Gianni Marliani, dr and Laura Grassini, dr. Department of Statistics, University of Florence, Viale Morgagni, 59, Firenze, 50134, Italy
The Italian economy is going through a critical period. Italian firms seem to have difficulty in keeping up with competitors, mainly because their productivity (particularly labor productivity) is not increasing.
This general economic trend is not equally shared by the different economic sectors that exhibit different performances.
The aim of this paper is to analyze the performance, for the years 1998 and 2004, of a panel of firms belonging to different manufacturing sectors. The panel data are obtained from the surveys carried out by Istat to provide Eurostat with the Structural Business Statistics (SBS).

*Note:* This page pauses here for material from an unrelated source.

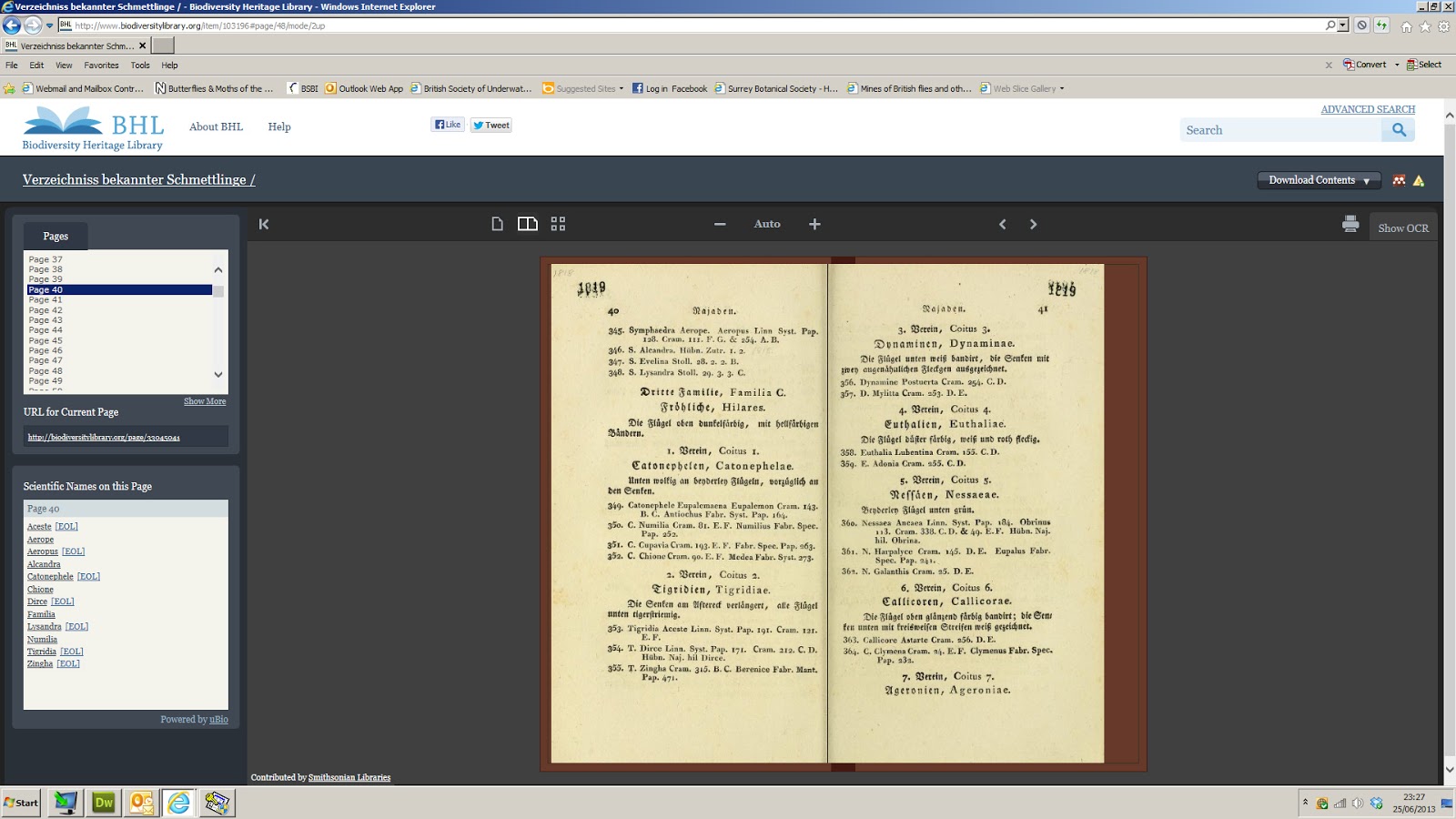The height and width of the screenshot is (819, 1456).
Task: Select the two-page book view icon
Action: [528, 224]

The study applies the hybrid log-linear models to transition tables. For each economic activity, a transition table was built by classifying single firms according to the values of a performance index referred to the two different time periods. Two performance measures were considered: “value added/employment” and “value added/labor cost”. Hence, the transition table displays the number of firms that: (i) did not change their initial position (main diagonal); (ii) increased their performance (above the main diagonal); (iii) decreased their performance (below the main diagonal).
Hybrid log-linear models are used to identify specific structural patterns (inertia, symmetry, quasi-symmetry, etc.) that are defined by specific hypotheses on the model parameters. Hybrid log-linear models are particularly suitable to study transition tables, since they have special effect-parameters that can impose particular restrictions on the interaction parameters of a saturated log-linear model. This analysis is expected to provide typical profiles of the different economic sectors.
Keywords: Labor Productivity, Panel data, Log-linear hybrid models.